June 28, 2014

Is "a Steven Smith" the Worst Person in the World?

Not quite, but I did make Keith Olbermann's hourly show on ESPN last night...it has to do with a commentary of his the other night, decrying the advancement of the USMNT over Portugal to the elimination rounds of the World Cup based on the "outdated" system of goal differential.  After all, the US had lost to Germany in the final game, while Portugal won its final game, and the US had "choked" in the final minute in merely tying Portugal.  I responded with tweets suggesting that point differential takes into account all the games the teams played, that it's a tie-breaker used in other high-intensity sports like the NBA, NHL and NFL, and that it showed the US had played better in its three games than Portugal had in their three.

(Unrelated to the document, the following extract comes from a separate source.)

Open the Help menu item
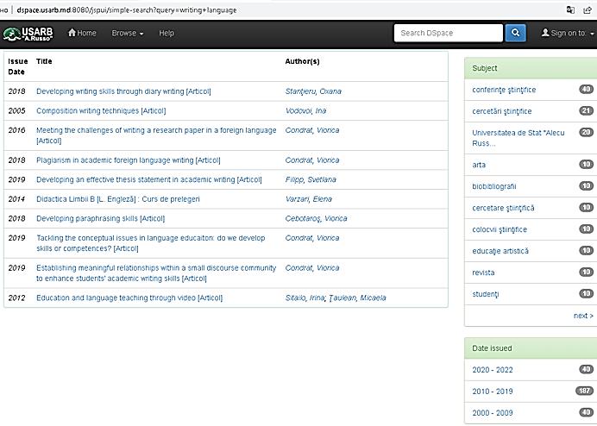 click(167, 33)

So lo and behold, I have ESPN on last night, and Olbermann's show starts, and immediately, my Twitter response to his commentary is "deconstructed."  And I'm unimpressed.  He still doesn't seem to get the notion of what "point differential" is, and why most sports use it as a tie-breaker.  In a low-energy, low-intensity sport like baseball, you can easily schedule an extra game at the end of the year if you have a tie, but in a tournament format, where you have players running 4-6 miles per game on average, you can't just pick up the next day and play an unscheduled game.  You need something else to use to break ties, and most sports, including soccer, use some combination of point differential and head-to-head play.

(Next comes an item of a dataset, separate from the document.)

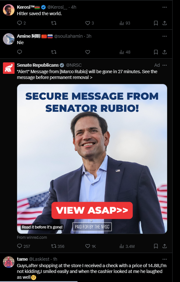The height and width of the screenshot is (282, 180).
Task: Open the 'From winred.com' link
Action: coord(32,238)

The second point is, so what if the US blew a late lead to Portugal.  Neither team won.  And that was a game the Portuguese needed to win much more than the US, due to their one-sided loss to the Germans in their opener.  That's why after the last second game-tying goal, the Portuguese celebration was rather muted, while the US response was not one of utter devastation.  The Americans could have gotten more out of the game, but they got what they needed.  Losing to Germany no more discredits their World Cup than Connecticut's blow-out loss in their conference tournament made them undeserving of winning the 2014 NCAA hoops tournament.

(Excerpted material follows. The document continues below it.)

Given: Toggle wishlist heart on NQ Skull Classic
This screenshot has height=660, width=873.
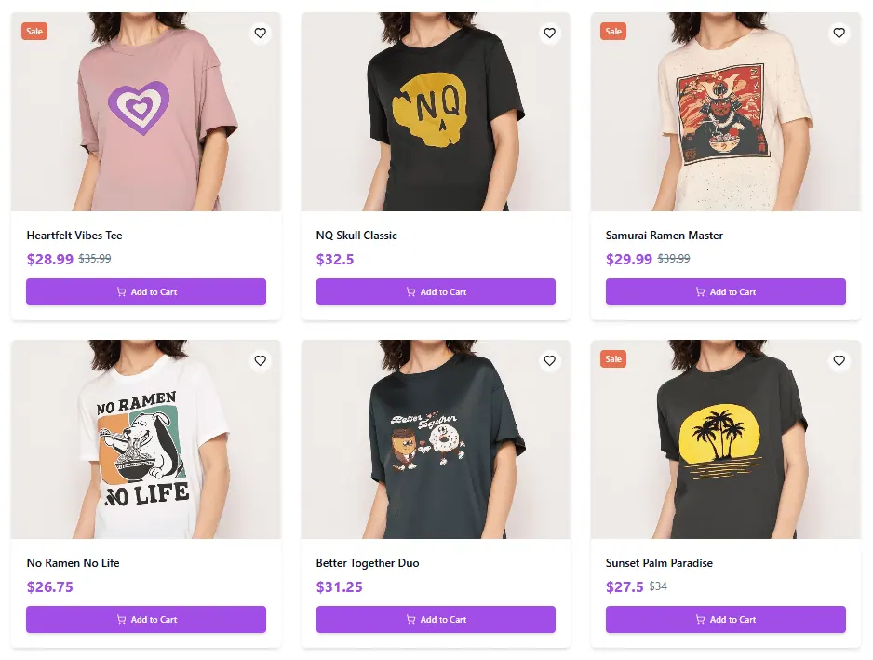Looking at the screenshot, I should pyautogui.click(x=550, y=34).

But Olbermann seems to want a less objective method of breaking ties, not one based on head-to-head performance or scoring in the totality of games, but on the more subjective "the US choked so they were the real losers" standard.  Not since Norman Mailer tried to argue that Floyd Patterson had "existentially" defeated Sonny Liston in their first title fight in 1962 has a blowhard tried to celebrate the defeat of his hero with such audacity.  Suffice it to say, it is not a standard that any other sport or competition uses.